(Items from a data source)
━━━━━━━━

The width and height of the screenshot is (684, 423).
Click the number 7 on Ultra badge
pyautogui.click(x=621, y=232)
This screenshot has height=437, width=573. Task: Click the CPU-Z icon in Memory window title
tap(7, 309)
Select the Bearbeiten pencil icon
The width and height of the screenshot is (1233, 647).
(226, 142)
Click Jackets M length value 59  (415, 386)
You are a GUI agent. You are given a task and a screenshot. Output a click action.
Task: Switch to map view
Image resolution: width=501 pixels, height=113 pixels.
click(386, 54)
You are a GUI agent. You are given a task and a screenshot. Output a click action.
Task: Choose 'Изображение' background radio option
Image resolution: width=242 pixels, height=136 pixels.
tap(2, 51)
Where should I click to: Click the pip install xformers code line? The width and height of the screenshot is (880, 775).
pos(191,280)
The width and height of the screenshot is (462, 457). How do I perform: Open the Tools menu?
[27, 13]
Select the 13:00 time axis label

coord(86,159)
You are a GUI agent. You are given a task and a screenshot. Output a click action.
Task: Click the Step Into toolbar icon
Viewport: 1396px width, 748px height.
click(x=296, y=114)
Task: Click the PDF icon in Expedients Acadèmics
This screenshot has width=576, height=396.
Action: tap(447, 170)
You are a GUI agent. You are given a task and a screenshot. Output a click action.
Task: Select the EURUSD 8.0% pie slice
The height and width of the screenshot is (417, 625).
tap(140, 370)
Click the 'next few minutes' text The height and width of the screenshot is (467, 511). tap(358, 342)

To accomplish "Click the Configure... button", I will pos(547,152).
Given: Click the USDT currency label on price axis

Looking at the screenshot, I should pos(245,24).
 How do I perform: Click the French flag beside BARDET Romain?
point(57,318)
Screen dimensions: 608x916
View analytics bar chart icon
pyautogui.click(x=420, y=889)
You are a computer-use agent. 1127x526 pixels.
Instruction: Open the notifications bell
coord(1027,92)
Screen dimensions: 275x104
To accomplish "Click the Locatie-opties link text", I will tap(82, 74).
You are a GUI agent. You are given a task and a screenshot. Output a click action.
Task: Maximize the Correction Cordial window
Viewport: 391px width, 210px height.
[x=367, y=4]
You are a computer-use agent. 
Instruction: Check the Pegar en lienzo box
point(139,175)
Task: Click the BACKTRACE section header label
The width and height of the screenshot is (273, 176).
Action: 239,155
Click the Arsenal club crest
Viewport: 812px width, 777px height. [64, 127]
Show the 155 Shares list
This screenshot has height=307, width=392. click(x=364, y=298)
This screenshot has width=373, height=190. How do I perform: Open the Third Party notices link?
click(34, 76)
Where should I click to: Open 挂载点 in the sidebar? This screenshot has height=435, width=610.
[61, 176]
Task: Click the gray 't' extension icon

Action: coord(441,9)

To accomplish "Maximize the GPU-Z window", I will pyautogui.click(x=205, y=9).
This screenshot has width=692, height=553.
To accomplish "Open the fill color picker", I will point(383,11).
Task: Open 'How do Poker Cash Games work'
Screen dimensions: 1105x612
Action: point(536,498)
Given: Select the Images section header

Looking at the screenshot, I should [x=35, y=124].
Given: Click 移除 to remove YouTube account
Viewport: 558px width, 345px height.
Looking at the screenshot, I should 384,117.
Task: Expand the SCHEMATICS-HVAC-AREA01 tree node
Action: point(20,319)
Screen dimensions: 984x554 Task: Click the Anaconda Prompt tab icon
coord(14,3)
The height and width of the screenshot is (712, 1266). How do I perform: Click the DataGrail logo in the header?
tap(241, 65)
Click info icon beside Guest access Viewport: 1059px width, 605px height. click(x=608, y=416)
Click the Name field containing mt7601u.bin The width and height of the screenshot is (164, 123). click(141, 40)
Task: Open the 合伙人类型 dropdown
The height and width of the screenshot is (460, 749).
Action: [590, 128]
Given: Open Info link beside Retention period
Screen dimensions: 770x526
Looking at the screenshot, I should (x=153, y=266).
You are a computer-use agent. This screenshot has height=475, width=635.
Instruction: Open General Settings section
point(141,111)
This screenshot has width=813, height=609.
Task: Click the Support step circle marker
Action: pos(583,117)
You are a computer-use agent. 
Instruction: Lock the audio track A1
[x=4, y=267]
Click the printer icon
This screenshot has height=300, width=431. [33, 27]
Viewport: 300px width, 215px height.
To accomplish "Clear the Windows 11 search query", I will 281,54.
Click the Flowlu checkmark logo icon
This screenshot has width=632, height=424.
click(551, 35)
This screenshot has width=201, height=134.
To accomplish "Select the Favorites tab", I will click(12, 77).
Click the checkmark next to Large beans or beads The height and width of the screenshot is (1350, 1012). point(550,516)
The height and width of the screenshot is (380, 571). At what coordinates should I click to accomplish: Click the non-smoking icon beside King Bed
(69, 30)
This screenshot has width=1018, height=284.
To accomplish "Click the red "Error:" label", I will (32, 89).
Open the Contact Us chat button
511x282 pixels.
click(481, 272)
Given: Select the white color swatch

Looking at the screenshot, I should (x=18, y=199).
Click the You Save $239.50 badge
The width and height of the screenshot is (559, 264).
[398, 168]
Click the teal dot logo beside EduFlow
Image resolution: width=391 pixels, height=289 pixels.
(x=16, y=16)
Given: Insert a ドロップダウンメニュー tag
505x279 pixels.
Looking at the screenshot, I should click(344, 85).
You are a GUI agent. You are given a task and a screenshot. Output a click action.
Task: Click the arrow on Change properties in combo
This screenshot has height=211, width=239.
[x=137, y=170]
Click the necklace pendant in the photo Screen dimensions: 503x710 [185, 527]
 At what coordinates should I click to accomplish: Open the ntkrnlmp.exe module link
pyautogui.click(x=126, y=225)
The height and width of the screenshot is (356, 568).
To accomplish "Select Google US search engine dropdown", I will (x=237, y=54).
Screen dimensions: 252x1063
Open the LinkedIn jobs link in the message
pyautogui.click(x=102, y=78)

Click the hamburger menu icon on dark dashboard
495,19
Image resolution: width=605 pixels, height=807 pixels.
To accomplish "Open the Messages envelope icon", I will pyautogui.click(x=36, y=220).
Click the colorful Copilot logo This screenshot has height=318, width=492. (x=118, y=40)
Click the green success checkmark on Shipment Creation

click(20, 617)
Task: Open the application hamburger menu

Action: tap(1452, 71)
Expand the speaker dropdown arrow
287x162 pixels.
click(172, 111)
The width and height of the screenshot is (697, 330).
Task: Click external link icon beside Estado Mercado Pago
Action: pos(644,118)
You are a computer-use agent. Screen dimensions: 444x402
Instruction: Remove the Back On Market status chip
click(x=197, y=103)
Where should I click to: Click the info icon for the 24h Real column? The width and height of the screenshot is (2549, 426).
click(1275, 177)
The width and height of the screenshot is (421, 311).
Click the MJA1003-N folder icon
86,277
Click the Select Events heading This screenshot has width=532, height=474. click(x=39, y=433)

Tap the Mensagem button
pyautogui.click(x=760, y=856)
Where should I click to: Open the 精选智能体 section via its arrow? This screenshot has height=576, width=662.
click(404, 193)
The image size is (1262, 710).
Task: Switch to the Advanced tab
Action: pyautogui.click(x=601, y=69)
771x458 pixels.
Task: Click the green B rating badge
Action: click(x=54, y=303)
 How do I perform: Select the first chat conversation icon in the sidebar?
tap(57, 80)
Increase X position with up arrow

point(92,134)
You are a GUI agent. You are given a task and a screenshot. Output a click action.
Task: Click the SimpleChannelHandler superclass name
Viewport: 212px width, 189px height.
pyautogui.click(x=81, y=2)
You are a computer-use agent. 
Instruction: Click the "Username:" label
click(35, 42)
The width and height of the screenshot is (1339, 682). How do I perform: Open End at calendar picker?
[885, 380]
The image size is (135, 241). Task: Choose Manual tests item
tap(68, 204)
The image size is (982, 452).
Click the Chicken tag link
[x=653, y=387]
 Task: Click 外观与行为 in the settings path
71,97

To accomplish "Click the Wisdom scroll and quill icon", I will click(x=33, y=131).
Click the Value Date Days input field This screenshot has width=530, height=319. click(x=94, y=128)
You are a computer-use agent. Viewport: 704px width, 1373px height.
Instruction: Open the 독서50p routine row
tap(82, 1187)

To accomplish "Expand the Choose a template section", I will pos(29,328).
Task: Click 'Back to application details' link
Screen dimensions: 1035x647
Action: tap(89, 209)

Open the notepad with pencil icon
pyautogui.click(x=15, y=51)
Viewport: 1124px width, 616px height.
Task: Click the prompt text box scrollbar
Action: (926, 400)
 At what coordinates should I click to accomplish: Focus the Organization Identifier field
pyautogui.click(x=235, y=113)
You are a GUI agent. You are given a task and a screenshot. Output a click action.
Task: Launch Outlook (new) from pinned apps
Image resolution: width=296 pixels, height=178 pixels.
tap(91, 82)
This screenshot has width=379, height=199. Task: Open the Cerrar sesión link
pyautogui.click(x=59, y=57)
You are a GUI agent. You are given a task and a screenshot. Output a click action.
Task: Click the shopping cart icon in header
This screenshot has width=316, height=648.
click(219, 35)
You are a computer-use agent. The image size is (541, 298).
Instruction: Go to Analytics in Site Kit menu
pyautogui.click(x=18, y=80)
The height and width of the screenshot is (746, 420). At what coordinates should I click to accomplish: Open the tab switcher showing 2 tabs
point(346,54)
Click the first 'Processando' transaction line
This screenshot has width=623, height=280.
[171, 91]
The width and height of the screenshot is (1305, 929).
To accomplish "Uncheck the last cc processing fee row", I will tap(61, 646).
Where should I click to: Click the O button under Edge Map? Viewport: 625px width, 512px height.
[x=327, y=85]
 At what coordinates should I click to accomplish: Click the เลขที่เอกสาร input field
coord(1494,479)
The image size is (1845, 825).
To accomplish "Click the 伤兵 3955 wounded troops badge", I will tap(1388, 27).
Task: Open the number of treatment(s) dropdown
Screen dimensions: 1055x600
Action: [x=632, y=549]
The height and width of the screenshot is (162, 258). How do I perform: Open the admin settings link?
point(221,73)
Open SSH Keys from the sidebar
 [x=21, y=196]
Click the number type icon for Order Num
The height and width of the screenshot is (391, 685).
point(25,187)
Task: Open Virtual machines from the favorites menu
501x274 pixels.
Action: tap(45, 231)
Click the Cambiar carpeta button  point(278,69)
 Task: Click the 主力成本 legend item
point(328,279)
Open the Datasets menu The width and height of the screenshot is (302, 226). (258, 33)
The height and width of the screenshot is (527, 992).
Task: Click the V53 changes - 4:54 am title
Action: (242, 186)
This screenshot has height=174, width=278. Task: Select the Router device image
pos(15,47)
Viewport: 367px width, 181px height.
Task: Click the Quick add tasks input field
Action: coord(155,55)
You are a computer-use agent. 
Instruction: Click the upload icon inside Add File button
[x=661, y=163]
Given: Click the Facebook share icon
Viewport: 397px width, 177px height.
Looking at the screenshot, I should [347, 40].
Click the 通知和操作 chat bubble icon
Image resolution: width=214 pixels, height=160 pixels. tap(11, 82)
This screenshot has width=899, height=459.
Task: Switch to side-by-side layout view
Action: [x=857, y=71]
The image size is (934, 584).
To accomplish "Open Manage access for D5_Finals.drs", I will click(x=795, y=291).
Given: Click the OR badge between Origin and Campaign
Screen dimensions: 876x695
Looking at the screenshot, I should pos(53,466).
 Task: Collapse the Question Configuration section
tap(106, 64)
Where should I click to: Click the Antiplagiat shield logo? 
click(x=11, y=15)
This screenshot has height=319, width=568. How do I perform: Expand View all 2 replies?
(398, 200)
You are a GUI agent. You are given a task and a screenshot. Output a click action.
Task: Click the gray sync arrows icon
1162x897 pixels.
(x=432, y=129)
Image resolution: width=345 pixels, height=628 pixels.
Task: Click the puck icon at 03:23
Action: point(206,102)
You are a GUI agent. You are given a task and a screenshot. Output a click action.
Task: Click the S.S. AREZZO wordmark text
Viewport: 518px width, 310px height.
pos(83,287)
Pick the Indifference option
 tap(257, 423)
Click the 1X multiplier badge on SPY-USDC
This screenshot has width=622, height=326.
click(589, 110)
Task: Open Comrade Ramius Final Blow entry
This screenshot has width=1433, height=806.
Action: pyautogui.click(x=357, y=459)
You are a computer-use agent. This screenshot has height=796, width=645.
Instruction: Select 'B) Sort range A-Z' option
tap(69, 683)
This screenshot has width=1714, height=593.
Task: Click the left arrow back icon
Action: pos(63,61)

━━━━━━━━

Your instructions:
Pull every line containing "Maximize" from the entries above and copy it.

Solution:
Task: Maximize the Correction Cordial window
To accomplish "Maximize the GPU-Z window", I will pyautogui.click(x=205, y=9).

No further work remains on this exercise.